Efpeglenatide lowers CV and kidney disease risk in high-risk diabetes patients: Study
The cardiovascular and renal benefits occurred independently of the baseline use of SGLT2 inhibitors, the baseline use of metformin, and the baseline estimated glomerular filtration rate.
Canada: Weekly injections of efpeglenatide lowered the risk of cardiovascular (CV) and renal events in type 2 diabetes (T2D) patients having either a history of CVD or current kidney disease with at least one CV factor, show findings from the AMPLITUDE-O trial. AMPLITUDE-O is a randomized, placebo-controlled trial conducted at 344 sites across 28 countries.

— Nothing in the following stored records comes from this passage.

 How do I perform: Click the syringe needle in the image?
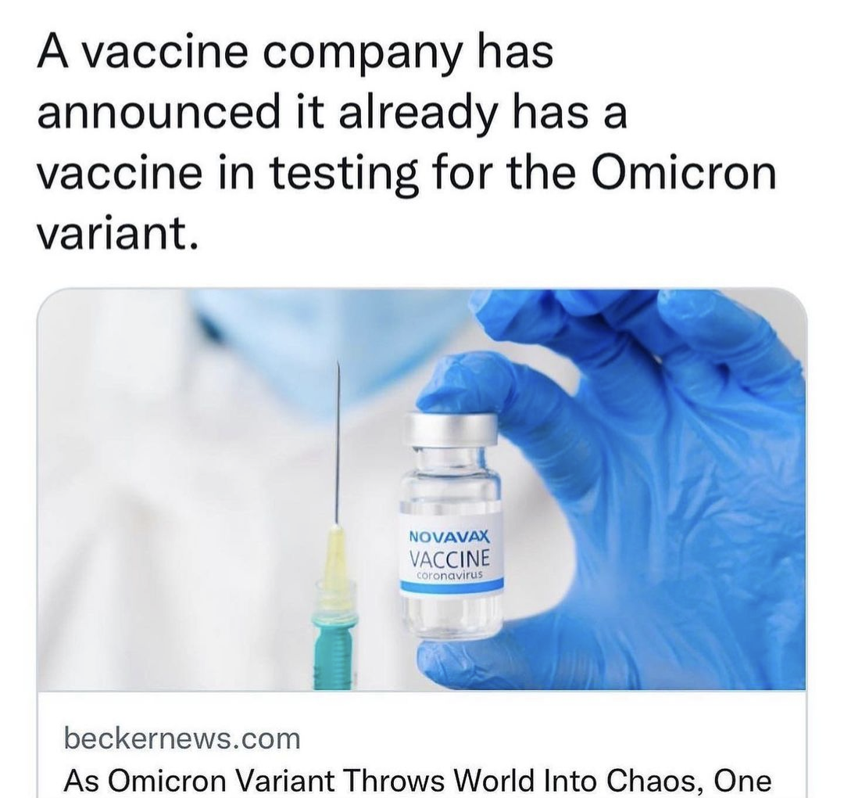click(x=338, y=442)
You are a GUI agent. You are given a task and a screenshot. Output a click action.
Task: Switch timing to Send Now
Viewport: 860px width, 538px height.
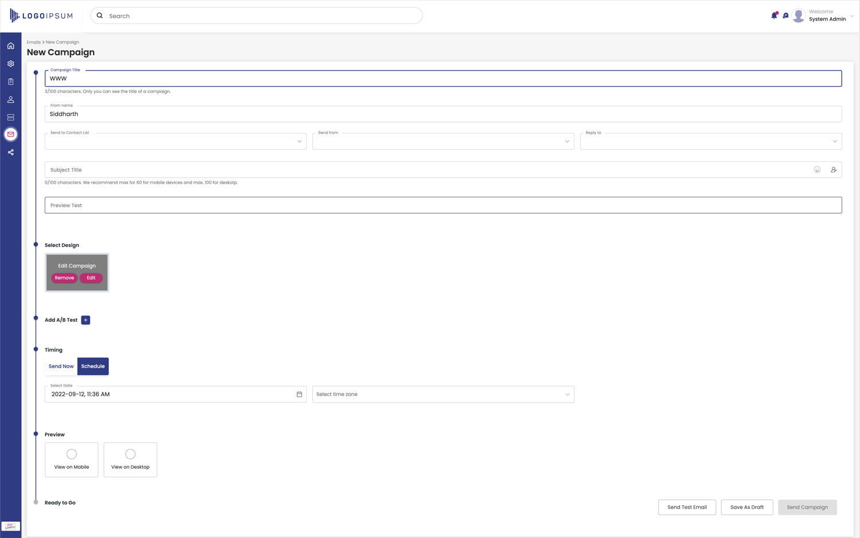click(x=61, y=367)
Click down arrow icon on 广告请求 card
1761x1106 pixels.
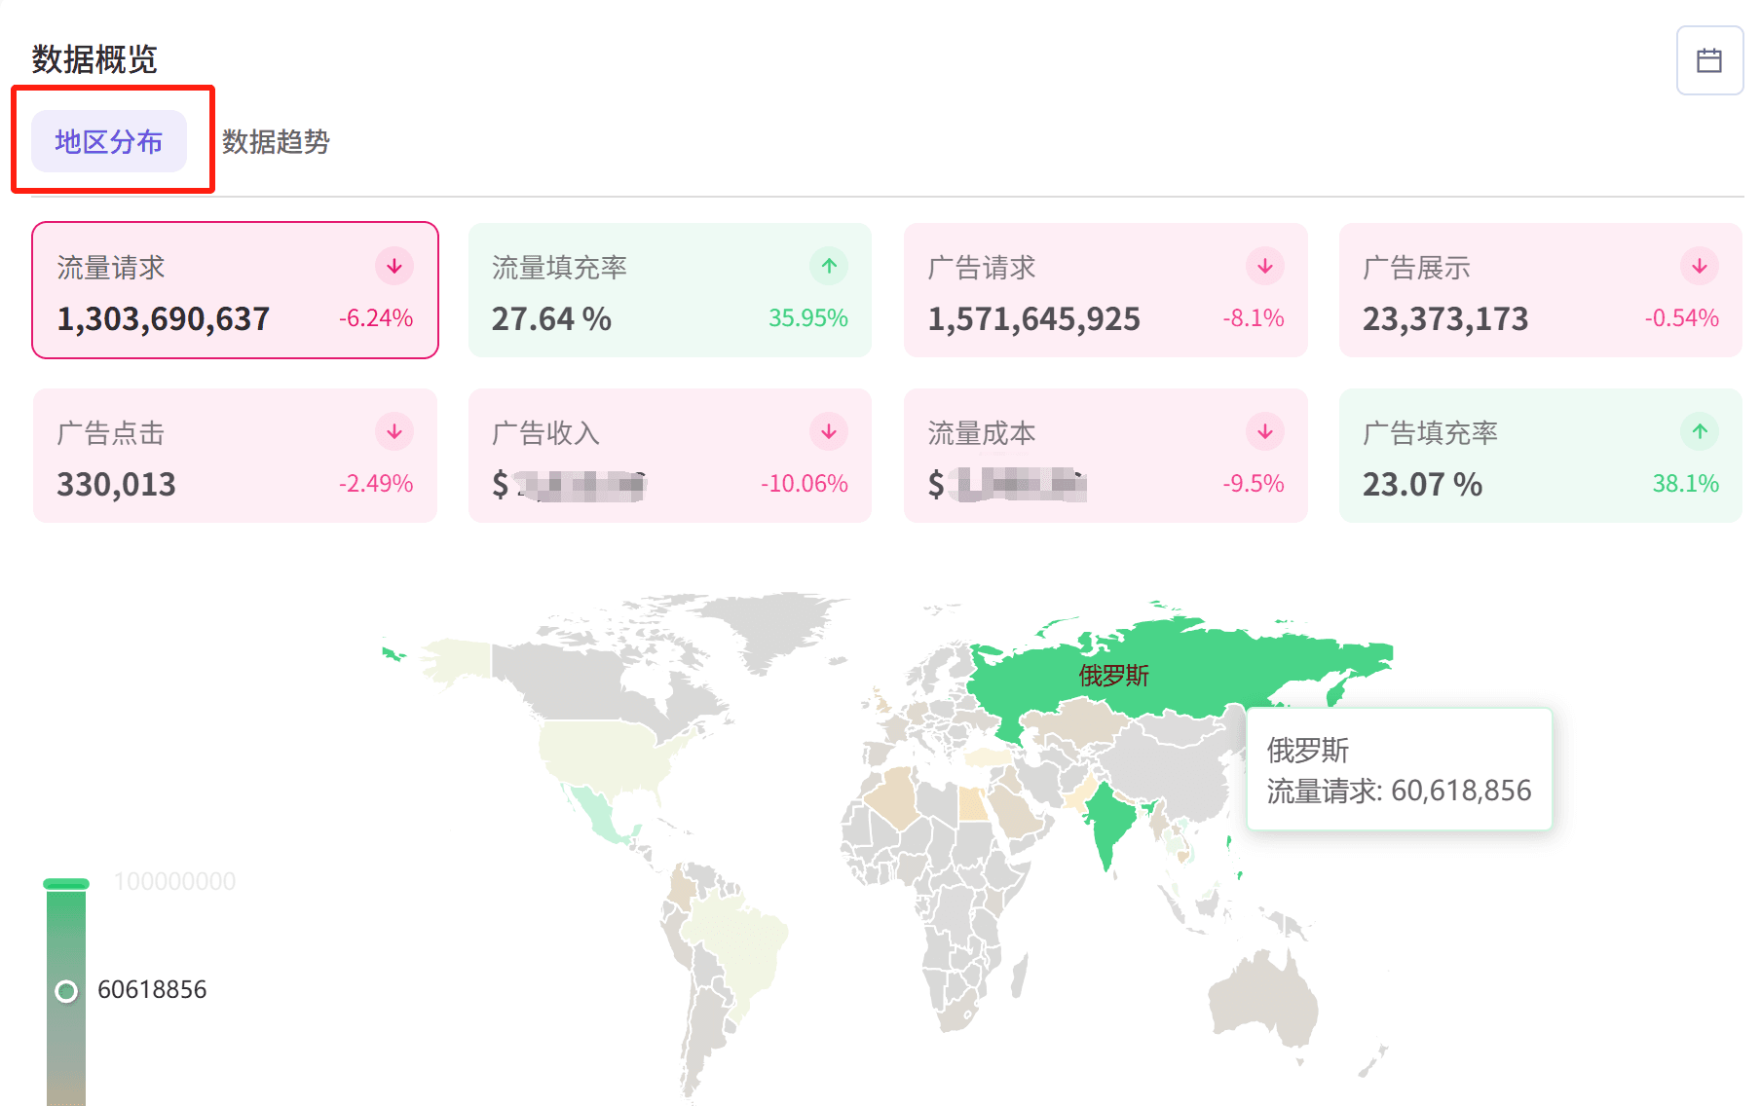point(1264,266)
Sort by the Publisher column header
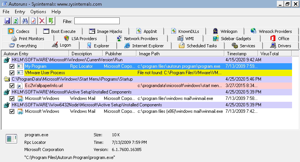The height and width of the screenshot is (162, 300). tap(114, 54)
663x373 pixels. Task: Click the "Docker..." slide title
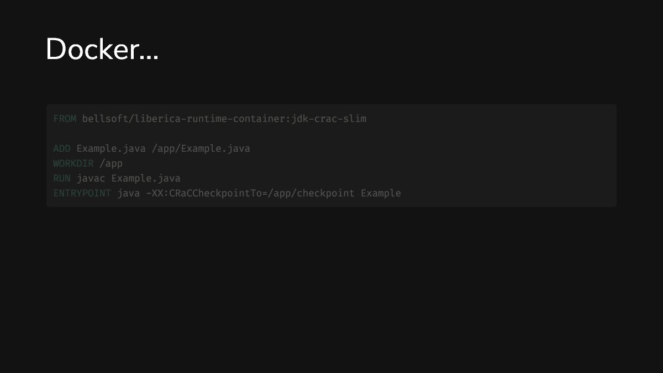click(x=102, y=50)
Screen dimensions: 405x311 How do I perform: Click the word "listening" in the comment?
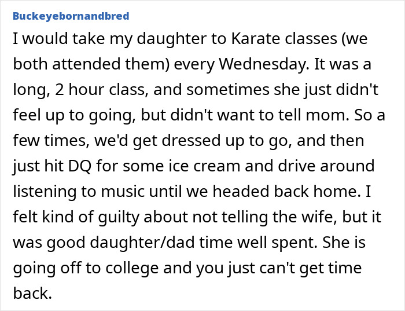[x=45, y=192]
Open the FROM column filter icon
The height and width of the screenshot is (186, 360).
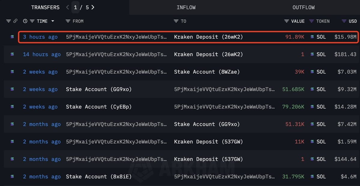[x=68, y=21]
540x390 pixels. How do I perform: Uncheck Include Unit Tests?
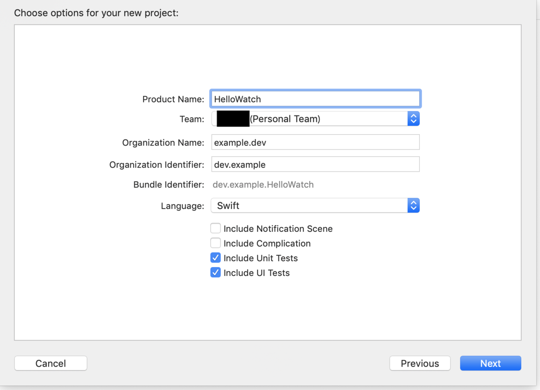click(216, 258)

The findings of the study were presented at the 81st Scientific Sessions of the American Diabetes Association (ADA) and subsequently published in the New England Journal of Medicine.
Efpeglenatide is a long-acting exendin-4–based glucagon-like peptide-1 receptor agonist (GLP-1 RA). Hertzel C. Gerstein, professor at McMaster University and Hamilton Health Sciences, Ontario, Canada, and colleagues aimed to determine the effect of efpeglenatide on cardiovascular and renal outcomes in patients with type 2 diabetes and either a history of cardiovascular disease or current kidney disease (defined as an estimated glomerular filtration rate of 25.0 to 59.9 ml per minute per 1.73 m2 of body-surface area) plus at least one other cardiovascular risk factor.
People (n=4076) were randomly assigned in a ratio of 1:1:1 to receive weekly subcutaneous injections of efpeglenatide at a dose of 4 or 6 mg (n=2717) or placebo (n=1359). Randomization was stratified according to the use of sodium-glucose cotransporter 2 inhibitors.
The primary outcome was the first major adverse cardiovascular event (MACE; a composite of nonfatal myocardial infarction, nonfatal stroke, or death from cardiovascular or undetermined causes).
During a median follow-up of 1.81 years, the researchers found that:
- Incident MACE occurred in 7.0% participants assigned to receive efpeglenatide (3.9 events per 100 person-years) and 125 participants (9.2%) assigned to receive placebo (5.3 events per 100 person-years) (hazard ratio, 0.73).
- A composite renal outcome event (a decrease in kidney function or macroalbuminuria) occurred in 13.0% participants assigned to receive efpeglenatide and in 18.4% assigned to receive placebo (hazard ratio, 0.68).
- Diarrhea, constipation, nausea, vomiting, or bloating occurred more frequently with efpeglenatide than with placebo.
"In this trial involving people with type 2 diabetes who had either a history of cardiovascular disease or current kidney disease plus at least one other cardiovascular risk factor, the risk of cardiovascular events was lower among those who received weekly subcutaneous injections of efpeglenatide at a dose of 4 or 6 mg than among those who received placebo," wrote the authors.
The study titled, "Cardiovascular and Renal Outcomes with Efpeglenatide in Type 2 Diabetes," is published in the New England Journal of Medicine.